#### OBJECTIVE
Reproduce the stepper valve page below word for word, from its title through its final sentence.

#### READING PASSAGE

★ ★ ★

Stepper Valve

Part #5001971

What's inside, What not to do, How to fix it.

 

If you remove it and then plug it in and turn on the bike,

it launches the small parts to the right. It's not the end of

the world, though...

 

    

Left; all the parts. Right, view into the stepper.

 

DON'T DO THIS!

The stepper 'fix' procedure is at the bottom of the

page, and isn't terribly involved. This was my journey

of discovery that totally destroyed my stepper, but

revealed how to save yours.

 

The case is held together by these little rivet things.

 

After grinding off the rivets and driving them into the

case, this is what you find: it's a little stepper motor with

no user serviceable components...

    

The tiny wires are motor winding wires. Not stranded wire

they break with ridiculous ease. Another bad thing.

★ ★ ★

#### DATA

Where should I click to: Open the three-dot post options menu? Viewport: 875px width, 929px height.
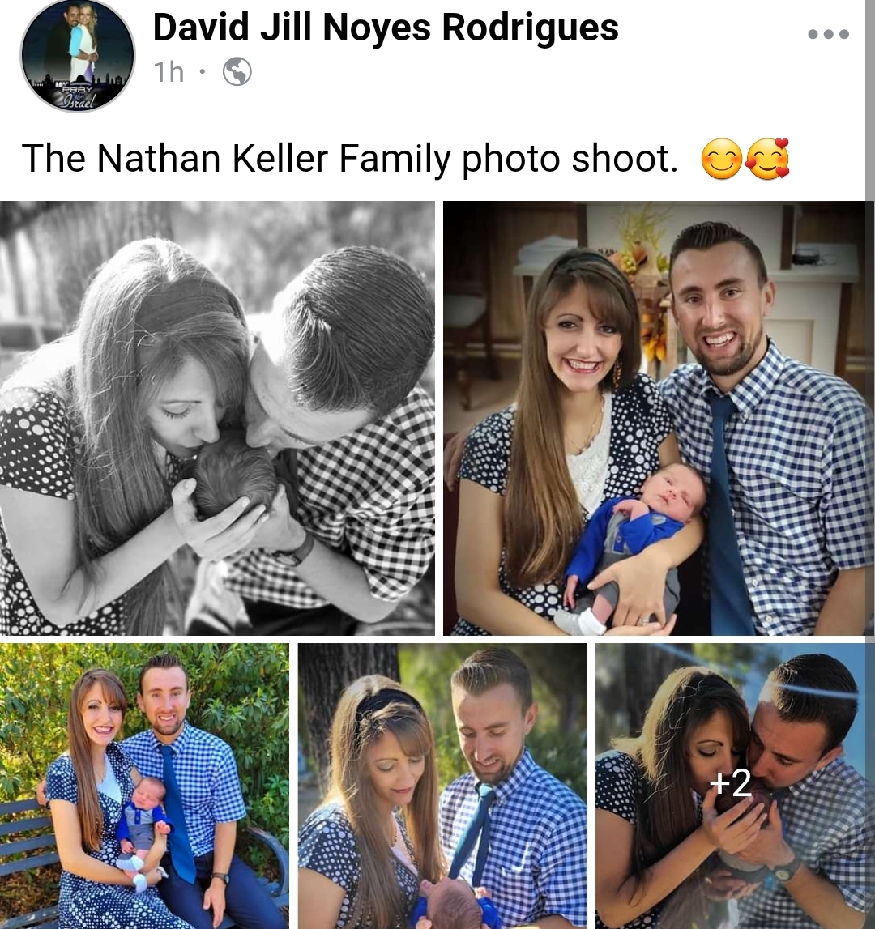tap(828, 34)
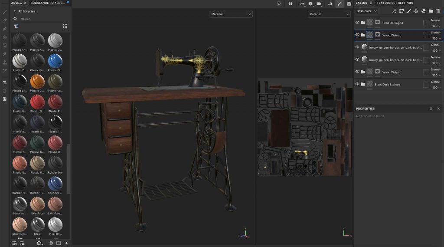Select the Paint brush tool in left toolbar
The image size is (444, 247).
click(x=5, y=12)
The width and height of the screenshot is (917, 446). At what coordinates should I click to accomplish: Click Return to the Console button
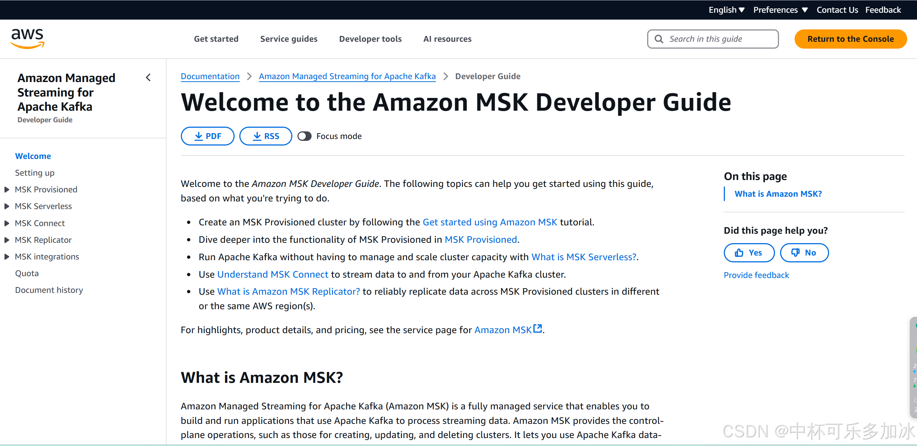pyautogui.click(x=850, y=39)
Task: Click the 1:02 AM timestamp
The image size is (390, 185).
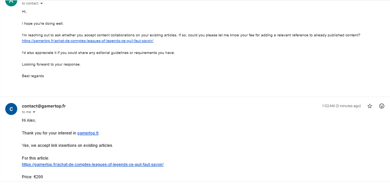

★ ★ ★

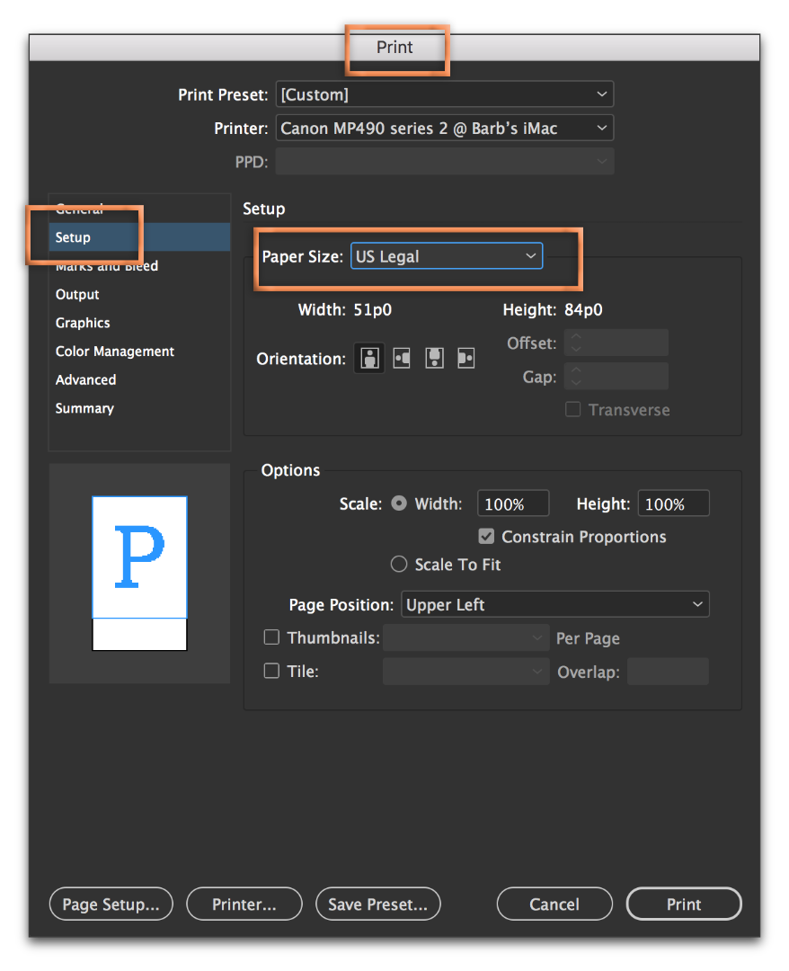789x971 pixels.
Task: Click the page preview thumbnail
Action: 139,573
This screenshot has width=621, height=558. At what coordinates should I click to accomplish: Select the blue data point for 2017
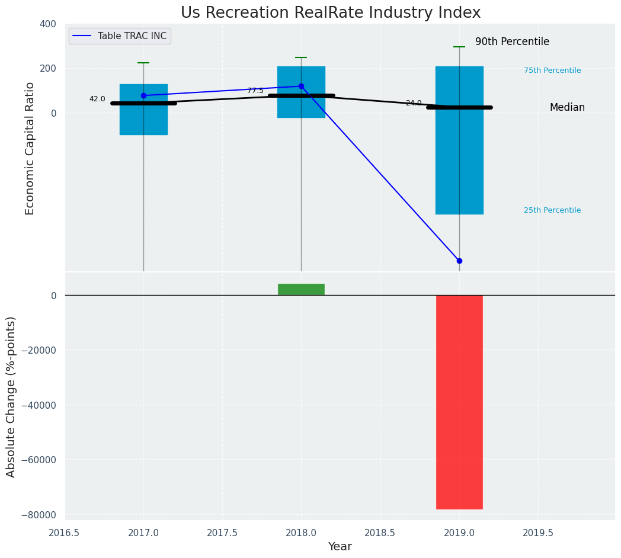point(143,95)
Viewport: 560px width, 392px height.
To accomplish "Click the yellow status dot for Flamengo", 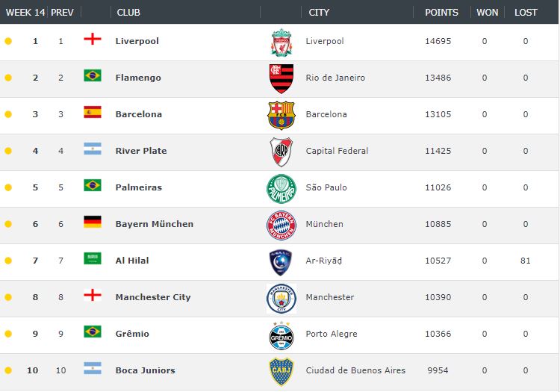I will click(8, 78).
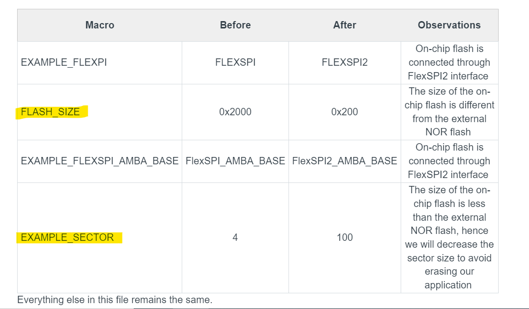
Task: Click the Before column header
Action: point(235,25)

★ ★ ★

#### WRITTEN SOLUTION
Stepper Valve

Part #5001971

What's inside, What not to do, How to fix it.

 

If you remove it and then plug it in and turn on the bike,

it launches the small parts to the right. It's not the end of

the world, though...

 

    

Left; all the parts. Right, view into the stepper.

 

DON'T DO THIS!

The stepper 'fix' procedure is at the bottom of the

page, and isn't terribly involved. This was my journey

of discovery that totally destroyed my stepper, but

revealed how to save yours.

 

The case is held together by these little rivet things.

 

After grinding off the rivets and driving them into the

case, this is what you find: it's a little stepper motor with

no user serviceable components...

    

The tiny wires are motor winding wires. Not stranded wire

they break with ridiculous ease. Another bad thing.